- _Work task A_:
Decide whether each statement agrees with the passage on prewriting, answering yes or no and quoting the deciding words: (i) The template was made in Microsoft Word. (ii) Students are encouraged to mine an isolated authorial mind. (iii) The template relies on the visual metaphor of a river.

━━ Supplied text ━━

Prewriting
As in many process-oriented classes, our students begin the project by prewriting to figure out what they already know, but rather than mining an isolated authorial mind, we encourage them to see that what they “know” is distributed across numerous sources, each differently connected to a topic. Prewriting with this goal further encourages students to see problems as themselves distributed across communities. Using the visual metaphor of a tree to represent the complex ecosystem by which ideas grow—cast in a simple template we’ve created in Microsoft Word, with text boxes pasted on top of a background image—we encourage students to think about a topic from “roots” to “fruits.” What elements contribute to the issue, in other words, and what consequences may spring from any combination of those causal elements? Like any “clustering” method of brainstorming, this template encourages writers to explode their topic of interest in several directions, but it is specifically constructed to bring out the ecological complexities of the topic, specifically as the topic becomes interpreted as a problem.

━━━

- _Work task B_:
Please render the lines of the rows below as a Markdown table with columns Nr and Line. Include only the lines between the one holding "coordinates (49, 542)." and the one holding "Looking at the image, I should click on (440, 620).", inclusive, and leave out blank lines.

━━ Data to process ━━

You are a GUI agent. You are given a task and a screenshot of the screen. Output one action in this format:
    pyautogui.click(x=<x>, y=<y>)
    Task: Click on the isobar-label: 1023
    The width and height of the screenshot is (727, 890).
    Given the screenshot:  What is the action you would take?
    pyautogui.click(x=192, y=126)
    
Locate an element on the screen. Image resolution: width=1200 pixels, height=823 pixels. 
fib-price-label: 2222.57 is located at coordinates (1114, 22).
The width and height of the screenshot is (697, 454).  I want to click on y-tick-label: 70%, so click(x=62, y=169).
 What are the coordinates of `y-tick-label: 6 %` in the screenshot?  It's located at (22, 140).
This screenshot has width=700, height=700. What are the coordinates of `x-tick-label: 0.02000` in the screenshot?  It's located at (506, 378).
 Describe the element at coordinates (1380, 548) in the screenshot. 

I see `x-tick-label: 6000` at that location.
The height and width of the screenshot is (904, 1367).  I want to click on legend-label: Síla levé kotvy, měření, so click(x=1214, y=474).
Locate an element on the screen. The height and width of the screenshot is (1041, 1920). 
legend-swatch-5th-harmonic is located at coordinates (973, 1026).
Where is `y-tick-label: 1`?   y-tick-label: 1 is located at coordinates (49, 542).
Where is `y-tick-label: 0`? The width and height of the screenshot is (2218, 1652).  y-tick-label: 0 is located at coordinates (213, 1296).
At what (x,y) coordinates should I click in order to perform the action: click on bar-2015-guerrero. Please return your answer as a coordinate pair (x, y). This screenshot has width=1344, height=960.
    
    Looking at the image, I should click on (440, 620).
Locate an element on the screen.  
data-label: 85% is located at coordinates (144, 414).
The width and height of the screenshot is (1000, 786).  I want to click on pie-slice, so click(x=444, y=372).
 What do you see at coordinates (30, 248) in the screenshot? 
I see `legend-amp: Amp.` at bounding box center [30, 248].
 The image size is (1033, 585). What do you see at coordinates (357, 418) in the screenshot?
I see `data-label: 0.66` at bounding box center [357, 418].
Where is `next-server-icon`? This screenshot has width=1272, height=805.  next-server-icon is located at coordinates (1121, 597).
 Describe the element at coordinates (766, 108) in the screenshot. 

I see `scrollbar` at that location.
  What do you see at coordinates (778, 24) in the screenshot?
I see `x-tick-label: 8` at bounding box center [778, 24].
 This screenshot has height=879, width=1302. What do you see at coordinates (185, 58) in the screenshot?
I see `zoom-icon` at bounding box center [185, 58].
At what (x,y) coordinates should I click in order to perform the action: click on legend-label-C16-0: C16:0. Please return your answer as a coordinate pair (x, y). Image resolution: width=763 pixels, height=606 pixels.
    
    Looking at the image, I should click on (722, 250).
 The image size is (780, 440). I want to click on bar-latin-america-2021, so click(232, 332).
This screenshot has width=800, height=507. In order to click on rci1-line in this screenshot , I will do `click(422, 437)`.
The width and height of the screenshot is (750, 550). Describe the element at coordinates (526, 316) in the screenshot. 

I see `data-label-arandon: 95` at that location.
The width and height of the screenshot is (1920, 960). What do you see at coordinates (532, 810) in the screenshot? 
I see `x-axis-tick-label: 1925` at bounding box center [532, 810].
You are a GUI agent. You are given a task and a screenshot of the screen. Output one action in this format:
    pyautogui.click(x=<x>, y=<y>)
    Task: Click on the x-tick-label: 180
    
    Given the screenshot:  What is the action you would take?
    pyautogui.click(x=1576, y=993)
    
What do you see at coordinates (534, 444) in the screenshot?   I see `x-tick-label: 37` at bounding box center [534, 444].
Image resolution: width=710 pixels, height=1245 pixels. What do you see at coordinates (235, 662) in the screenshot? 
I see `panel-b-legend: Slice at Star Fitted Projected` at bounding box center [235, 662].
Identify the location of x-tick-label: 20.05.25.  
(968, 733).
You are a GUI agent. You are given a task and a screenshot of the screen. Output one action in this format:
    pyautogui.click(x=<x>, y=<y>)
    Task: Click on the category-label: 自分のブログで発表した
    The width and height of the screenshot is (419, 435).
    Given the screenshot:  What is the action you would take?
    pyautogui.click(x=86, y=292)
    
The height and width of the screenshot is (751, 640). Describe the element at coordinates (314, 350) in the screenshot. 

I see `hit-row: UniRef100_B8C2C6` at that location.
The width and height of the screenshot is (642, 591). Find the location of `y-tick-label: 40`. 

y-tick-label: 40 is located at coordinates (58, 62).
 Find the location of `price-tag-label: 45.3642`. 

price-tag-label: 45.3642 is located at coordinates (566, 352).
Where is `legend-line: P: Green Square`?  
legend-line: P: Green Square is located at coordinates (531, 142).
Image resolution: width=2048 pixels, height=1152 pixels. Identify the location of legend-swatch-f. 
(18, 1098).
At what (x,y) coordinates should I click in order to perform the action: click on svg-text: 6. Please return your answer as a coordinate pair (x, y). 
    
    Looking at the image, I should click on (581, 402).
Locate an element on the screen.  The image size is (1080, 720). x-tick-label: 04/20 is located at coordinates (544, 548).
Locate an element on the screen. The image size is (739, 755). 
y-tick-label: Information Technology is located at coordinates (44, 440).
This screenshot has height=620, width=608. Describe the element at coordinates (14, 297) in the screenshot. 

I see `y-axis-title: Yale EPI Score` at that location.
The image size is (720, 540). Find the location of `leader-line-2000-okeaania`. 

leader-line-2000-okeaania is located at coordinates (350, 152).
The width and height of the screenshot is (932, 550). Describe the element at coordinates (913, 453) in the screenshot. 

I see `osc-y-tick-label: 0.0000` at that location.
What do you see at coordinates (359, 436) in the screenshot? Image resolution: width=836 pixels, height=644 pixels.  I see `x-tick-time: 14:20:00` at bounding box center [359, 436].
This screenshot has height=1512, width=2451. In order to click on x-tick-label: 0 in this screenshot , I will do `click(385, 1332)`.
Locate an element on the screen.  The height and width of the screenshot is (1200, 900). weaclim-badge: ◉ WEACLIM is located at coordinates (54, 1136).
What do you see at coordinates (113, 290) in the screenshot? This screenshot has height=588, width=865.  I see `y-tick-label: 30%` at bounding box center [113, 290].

━━━

- _Exercise result A_:
(i) Yes: "cast in a simple template we’ve created in Microsoft Word"
(ii) No: "rather than mining an isolated authorial mind"
(iii) No: "Using the visual metaphor of a tree"

- _Exercise result B_:
| Nr | Line |
|---|---|
| 1 | Where is `y-tick-label: 1`?   y-tick-label: 1 is located at coordinates (49, 542). |
| 2 | Where is `y-tick-label: 0`? The width and height of the screenshot is (2218, 1652).  y-tick-label: 0 is located at coordinates (213, 1296). |
| 3 | At what (x,y) coordinates should I click in order to perform the action: click on bar-2015-guerrero. Please return your answer as a coordinate pair (x, y). This screenshot has width=1344, height=960. |
| 4 |     Looking at the image, I should click on (440, 620). |